Thanks to , Inflation-linked Treasury bills are in high demand. “The US is about to sell 10-year inflation-linked debt [this] week, keeping the spotlight in a corner of the bond market that has rarely attracted so much attention in almost a quarter of a century since its debut, ”Bloomberg reports.
Increased fears about the risk of furious consumer price gains as the resumption of growth is driving investors of all stripes to seek coverage in inflation-protected treasury bonds, a market that has grown to $ 1.6 trillion. Traders speak of new entrants, such as retail buyers and global macro strategists – what veterans are calling the “tourist crowd”. Money is also flowing into the largest exchange-traded fund for TIPS, part of the violent demand that has pushed inflation expectations over the next half decade to a 16-year peak.
Emerging markets stocks suffered the biggest drop last week for major asset classes. ETF shares in the Vanguard FTSE Emerging Markets Index Fund (NYSE 🙂 fell 3.2%, leaving the ETF close to its lowest level of the year.

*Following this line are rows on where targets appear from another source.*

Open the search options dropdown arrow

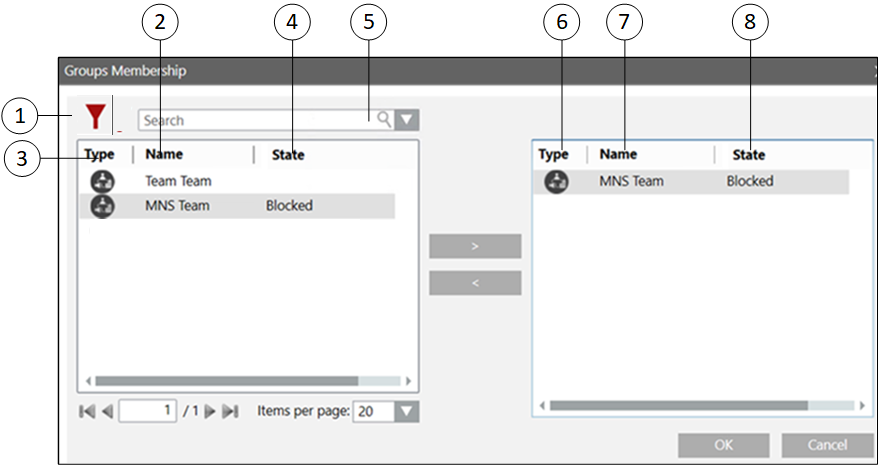pyautogui.click(x=406, y=120)
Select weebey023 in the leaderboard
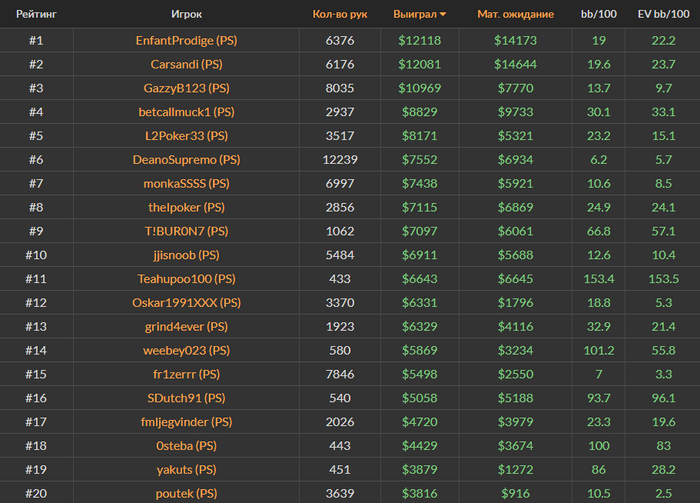 coord(186,350)
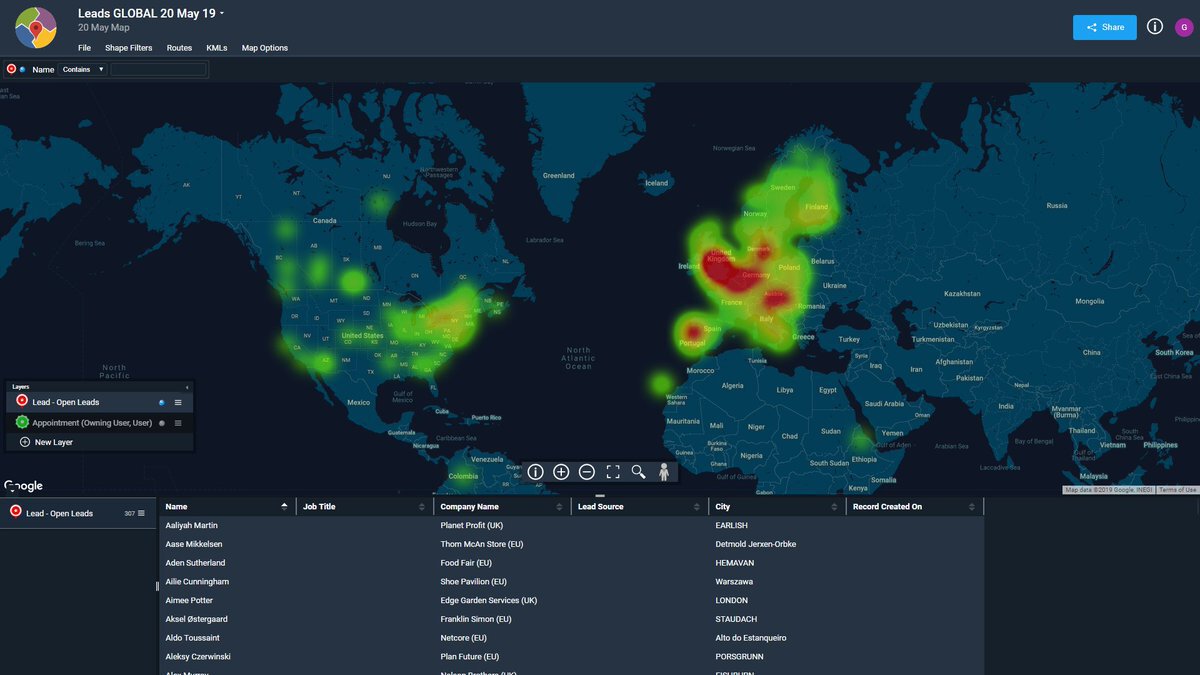Open the Contains filter dropdown
The width and height of the screenshot is (1200, 675).
(x=82, y=70)
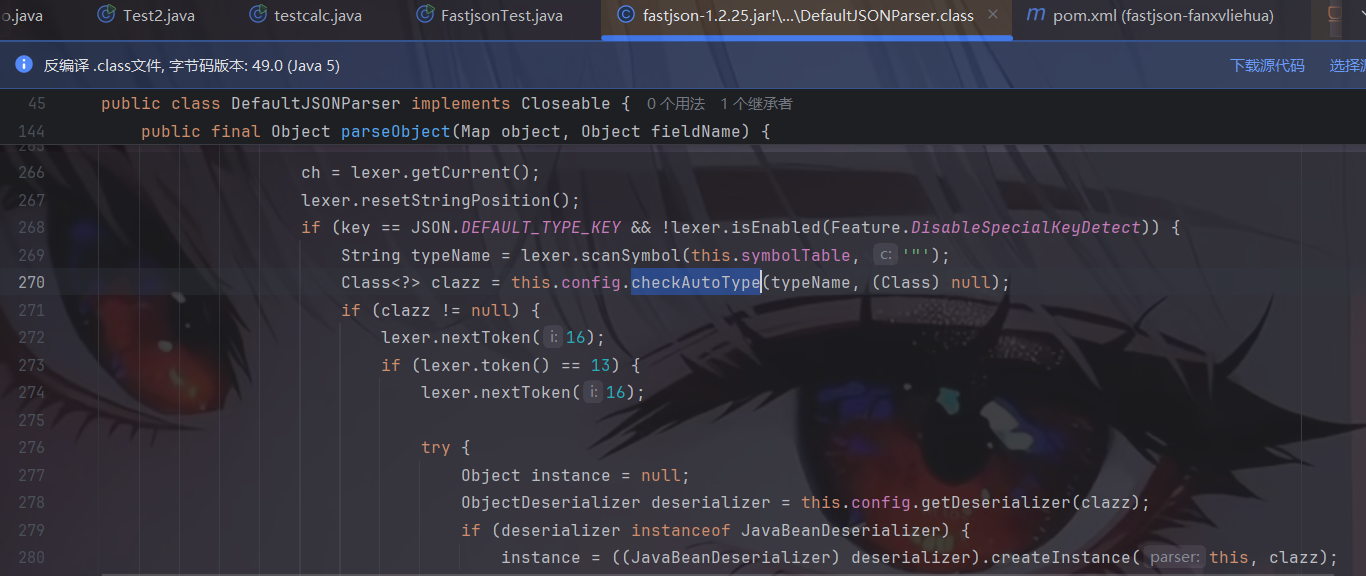Open the partially visible o.java tab
The image size is (1366, 576).
click(x=22, y=16)
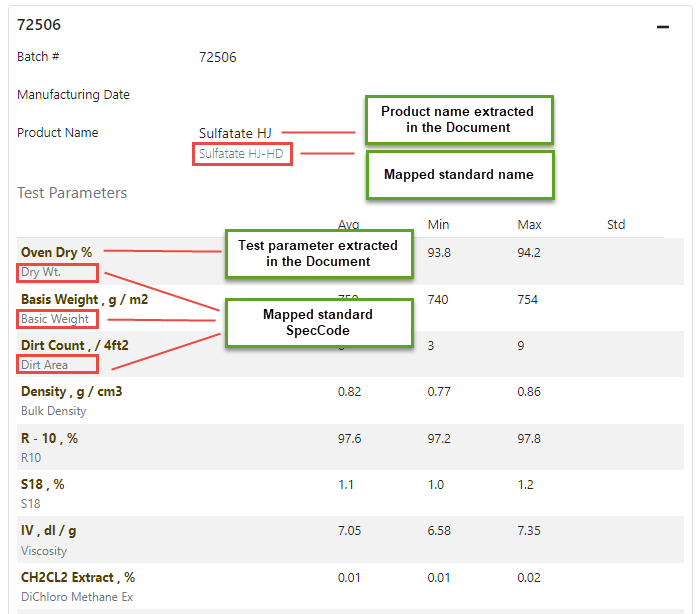The width and height of the screenshot is (700, 614).
Task: Click mapped standard name Sulfatate HJ-HD
Action: [x=241, y=154]
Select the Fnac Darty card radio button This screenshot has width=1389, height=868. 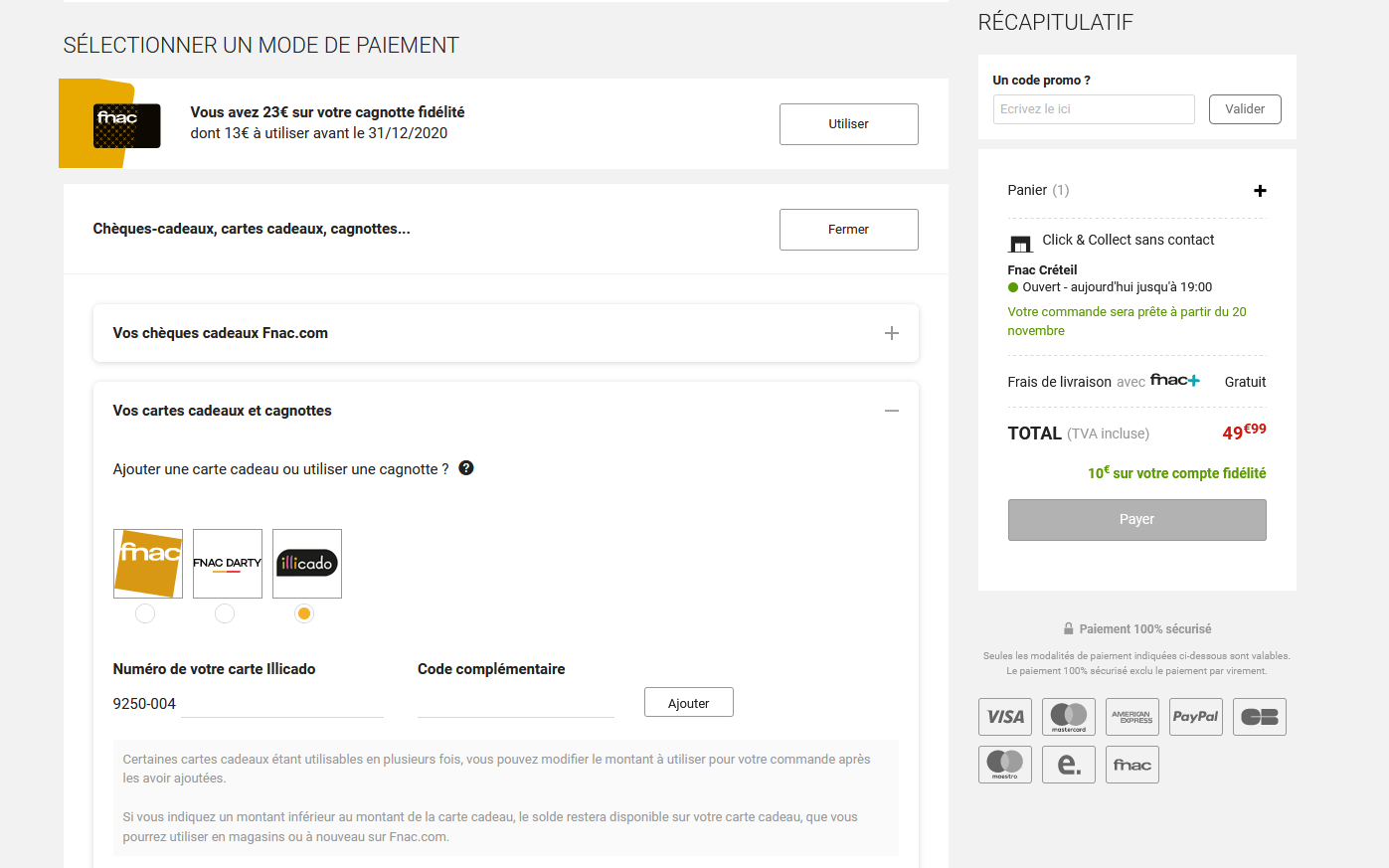pyautogui.click(x=225, y=613)
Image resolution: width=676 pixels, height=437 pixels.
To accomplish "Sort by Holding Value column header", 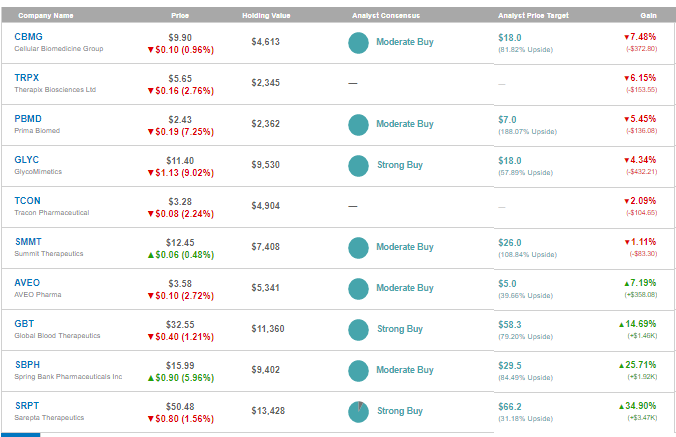I will 264,16.
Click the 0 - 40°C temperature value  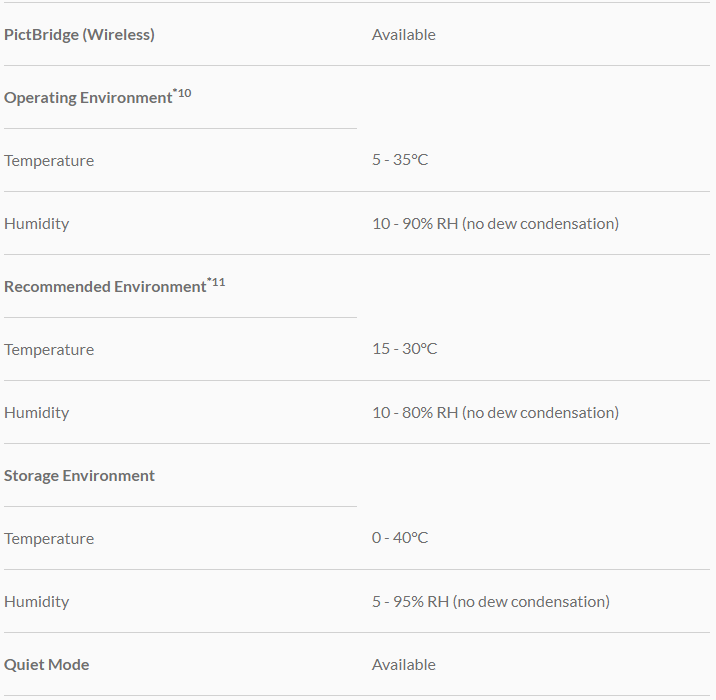[400, 538]
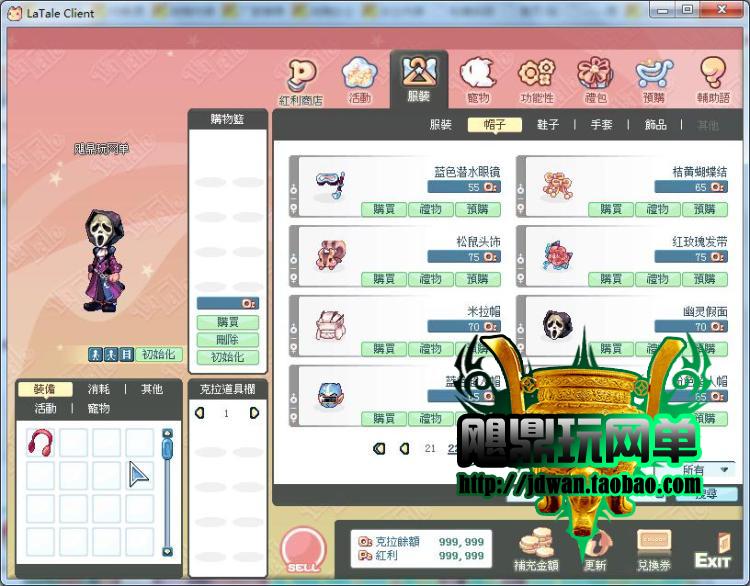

Several factors are weighing on sentiment for this slice of global markets, notes Barron’s. “Inflation – and the possibility of higher American rates and a stronger dollar – combined with a slowdown in China’s credit cycle could spell trouble for emerging markets in general.”
US stocks () and bonds () also fell last week, recording relatively average losses.
The Global Markets Index (GMI.F) also lost ground last week, falling 1.2%. This unmanaged benchmark holds all major asset classes (except cash) at weights to market value through ETF proxies.
The review of the main asset classes through a one-year window still paints an optimistic profile. At the moment, almost all components of the global markets are recording a gain, led by US stocks: The Vanguard Total US Stock Market (VTI) rose 53.2% on a total return basis compared to the previous year’s level.
Note that one-year returns to some corners of the global markets are exceptionally high at the moment because the previous year’s prices were drastically depressed due to the coronavirus crash. Consequently, previous year’s results will remain temporarily high due to extreme year-over-year comparisons until the collapse of last year’s markets is eliminated from annual results.
The only loss in the year-over-year comparison: US bonds. The Vanguard Total US Bond Market (BND) recorded a 0.4% drop on Friday from the previous year’s price after accounting for distributions.
GMI.F’s one-year return is currently an unusual 36.5% increase, although the recovery effect from the pandemic effects in 2020 still explains much of the current increase – a gain that will decrease as one-year returns normalize in the coming months.